Police averse to acting against advocates:
In the month of March 2012 a major scuffle broke out between journalists, advocates and the police. The problem began when advocates objected to journalists taking pictures of mining baron Janardhan Reddy. When journalists protested a major scuffle broke out and violent scenes were witnessed in which 60 were injured.
The government had ordered a probe by the special investigating team. This was challenged by the advocates who alleged bias. The advocates went up to the Supreme Court which directed the Central Bureau of Investigation to probe into the matter.
The CBI registered cases against journalists, advocates and also police personnel.
The police were however unhappy with the manner in which this case was handled. A few officers were named in the chargesheet and this was challenged.

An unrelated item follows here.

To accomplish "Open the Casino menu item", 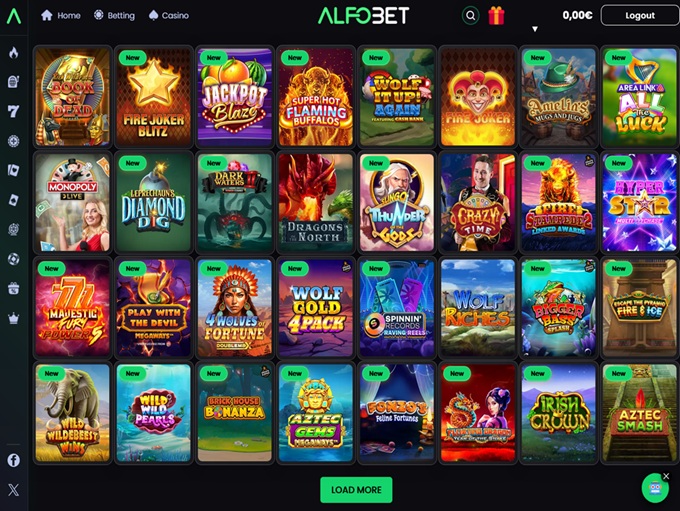I will coord(169,16).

The police argued that they could be blamed for excesses as they were only controlling the mob. Booking the police was not fair as they did their job in trying to controlling the violence which was going out of control.
Let judiciary handle the advocates
The police have found the handling of the Bengaluru case extremely unfair. Ever since this incident, the police across the country shy away from trying to control advocates. They feel that the Supreme Court never reigns in on the advocates.
Moreover, if the police trying controlling a group of advocates indulging in violence, they are more likely to get punished as the judiciary always stands as one.
The administration of a local court is under the High Court. In the case of the Patiala House court it is the Delhi High Court which has the administrative control.
Police officials say let either the Supreme Court or the administrative court control the advocates. We are clueless as to what we need to do and if we have to resort to a lathi charge which is the last resort then a host of cases are filed against us.
Looking at this scenario, it becomes amply clear that the police want the courts to take action against the advocates. The million dollar question is will courts act against advocates? The answer may just be no.